Encourage thankfulness: Part 2

Cultivating gratitude in children and encouraging thankful hearts will teach them to be "others focused"

Yesterday, I gave some suggestions for cultivating gratitude in children’s hearts in Encourage Thankfulness: Part 1. Here are a few more ideas to try.

Dear God

A joyful and pleasant thing it is to be thankful. ~Book of Common Prayer (1892)

Give your child a small spiral notebook or special journal in which to write prayers. Encourage her to express gratitude and thanksgiving as part of each prayer she writes. She can thank God for:

  • Creation. I’m thankful for crisp snow, pink sunsets, autumn colors, grass and flowers, giraffes and snapping turtles.
  • Provision. Thank You for our house, food, clothing, toys, books, pets, family and friends; for Daddy’s job; that Mom can stay home and teach us; for hot water, warm blankets, and comfortable beds.
  • Gifts and talents. Thank You that I’m musical, athletic, smart. I’m a talented photographer. I’m good at building Legos, mowing the grass, baking. I know how to raise goats and plant a garden. I’m kind, loyal, faithful. I’m a hard worker. I can dance. I excel at computers, math, science. I love reading, writing, drawing, building with my hands.

Every day, help her look for ways to be thankful for big and little things. Find more ideas for keeping a Gratitude Journal.

Do Unto Others

Feeling gratitude and not expressing it is like wrapping a present and not giving it. ~William Arthur Ward

Invite your children to make a list of things they can do to express gratitude to someone who has been kind to them or to show kindness to someone who needs it. Once the list is complete, have them act on at least one of them. Their list can include things like:

  • Bake cookies.
  • Make a handmade card.
  • Mow the neighbor’s lawn.
  • Obey the first time Mom or Dad asks me to do something.
  • Do a favor without being asked.
  • Do one of my brother’s chores just because.
  • Invite Grandma over and make breakfast for her.
  • Write a poem for my auntie because she’s so kind to me.
  • Sponsor a child because I’m thankful I have a family.
  • Volunteer at a soup kitchen, homeless shelter, or food bank because I’m thankful I have food and a roof over my head.
  • Fill a Christmas shoebox for a child who doesn’t have toys and treats, because I’m blessed to have so much.
  • Be kind to someone who doesn’t deserve it because God does that for me.

Operation Beautiful

All that we behold is full of blessings. ~William Wordsworth

A love note...Gratitude doesn’t always mean saying “thank you.” Simply stepping out of self-centeredness and considering others’ needs and feelings is a form of gratitude, too.

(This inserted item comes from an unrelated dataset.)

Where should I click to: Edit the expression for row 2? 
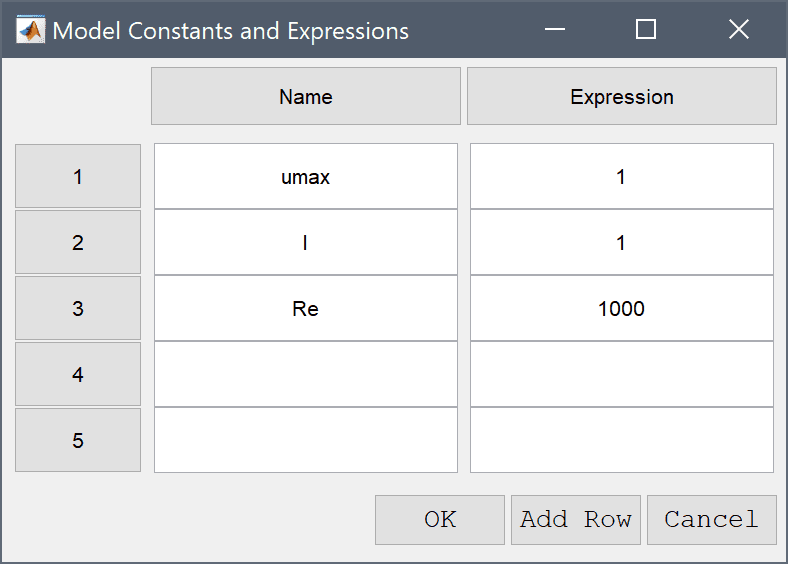[622, 242]
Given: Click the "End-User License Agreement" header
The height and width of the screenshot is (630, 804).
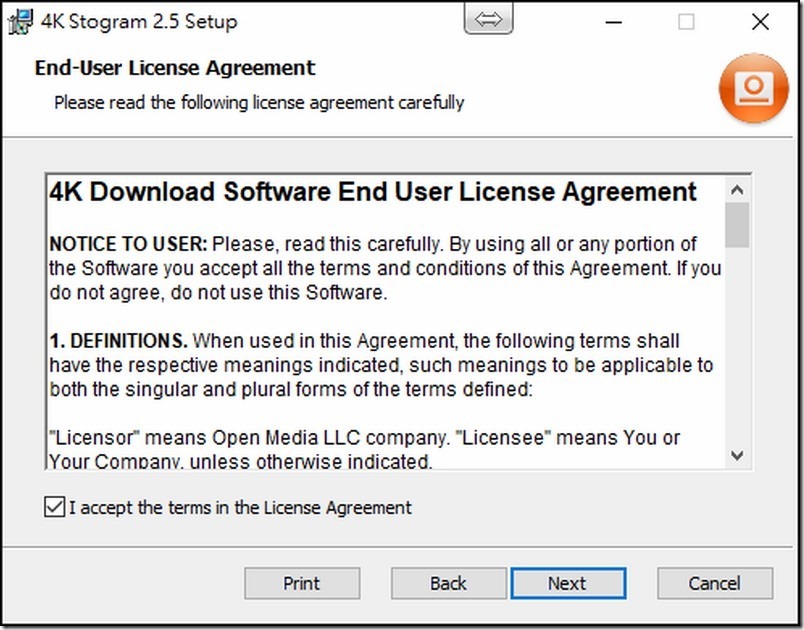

Your child can make people smile or feel better about themselves by placing a sticky note somewhere random. Write uplifting thoughts, kind words, and encouraging quotes. I love Operation Beautiful for this!

Finally, don’t just save gratitude for Thanksgiving. Help your children look for ways throughout the year to express thanks, turning the focus outward. By cultivating gratitude in your children, everyone will be the better for it.

30 Days of Gratitude

I Am Thankful (Acrostic Poem Activity)

 Photo: Matthew Cua, courtesy of Creative Commons.

Encourage thankfulness: Part 1

Ways to encourage children to express thankfulness and appreciation

It’s almost Thanksgiving. Around the country, we’ll soon be picking up our turkeys, baking pies, chopping aromatic vegetables for stuffing, and setting our prettiest table.

Even still, it’s hard to forget that we’re about to careen around the corner and crash right into December—that most commercial wonderful time of the year.

Do you feel like you’re walking on the edge of a knife, trying to maintain a thankful spirit in your home during the season of the “gimmees”?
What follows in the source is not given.